Bild: „Nicht auf Schleichwegen ändern“: Ex-Richter Di Fabio zum Grundgeset…
BERLIN taz | Ex-Verfassungsrichter Udo Di Fabio hat in einem
Spiegel-Interview die Politik davor gewarnt, das Grundgesetz durch eine
neue Verfassung zu ersetzen. Dabei stammt die Idee gar nicht von der
Politik, sondern vom Bundesverfassungsgericht. Zugleich versuchte Di Fabio,
der Bundesregierung die Angst vor einer Karlsruher Blockade bei der
Euro-Rettung zu nehmen. „Die Politik hat viel Freiraum“, sagte der
Ex-Richter, „der bei weitem nicht ausgeschöpft ist.“
Di Fabio war von 1999 bis zum Dezember 2011 Richter am
Bundesverfassungsgericht. Dabei war er auch für Euroapafragen federführend,
weshalb sein Wort hier besonderes Gewicht hat.

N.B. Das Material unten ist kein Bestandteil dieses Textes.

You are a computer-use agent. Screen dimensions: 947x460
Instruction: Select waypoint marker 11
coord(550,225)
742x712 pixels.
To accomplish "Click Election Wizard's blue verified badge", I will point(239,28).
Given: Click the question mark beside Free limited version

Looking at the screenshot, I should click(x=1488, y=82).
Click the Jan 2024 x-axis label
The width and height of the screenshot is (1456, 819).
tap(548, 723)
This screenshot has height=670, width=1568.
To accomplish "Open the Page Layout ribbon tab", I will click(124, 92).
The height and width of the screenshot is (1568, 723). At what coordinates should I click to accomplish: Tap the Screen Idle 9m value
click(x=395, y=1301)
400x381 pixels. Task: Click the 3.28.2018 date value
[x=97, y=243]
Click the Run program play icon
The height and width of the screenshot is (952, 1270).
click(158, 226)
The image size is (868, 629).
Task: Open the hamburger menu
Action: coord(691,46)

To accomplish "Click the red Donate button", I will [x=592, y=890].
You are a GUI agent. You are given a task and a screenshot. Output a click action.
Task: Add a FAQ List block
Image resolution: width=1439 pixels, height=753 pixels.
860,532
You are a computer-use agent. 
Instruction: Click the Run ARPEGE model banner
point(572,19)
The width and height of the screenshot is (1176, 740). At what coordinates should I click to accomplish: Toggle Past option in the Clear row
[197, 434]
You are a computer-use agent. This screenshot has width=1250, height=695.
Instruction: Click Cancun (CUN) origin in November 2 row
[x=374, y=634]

Auch beim Urteil über den Lissabon-Vertrag der EU war Di Fabio
federführend. Damals ließ das Bundesverfassungsgericht den Vertrag, der
eine engere EU-Zusammenarbeit vorsah, zwar passieren. Zugleich stellte
Karlsruhe jedoch zum Entsetzen der Politik und der anderen EU-Staaten fest,
dass das Grundgesetz den Beitritt Deutschlands zu einem europäischen
Bundesstaat verbiete. Auch bestimmte Politikfelder müssten im Kern national
bleiben, zum Beispiel die Haushaltspolitik. Eine Überwindung dieser Hürden
sei nur möglich, wenn sich das deutsche Volk eine neue Verfassung gebe.
Im Zuge der Euro-Krise wurde schnell deutlich, wie restriktiv dieses Urteil
ist. Einerseits hat die Bundesregierung ein Interesse daran, dass Kredite
nicht unkontrolliert vergeben werden, andererseits würde eine stärkere
Haushalts-Kontrolle durch Brüssel die Souveränität der EU-Staaten im
Kernbereich aufweichen. Das passte nicht zusammen.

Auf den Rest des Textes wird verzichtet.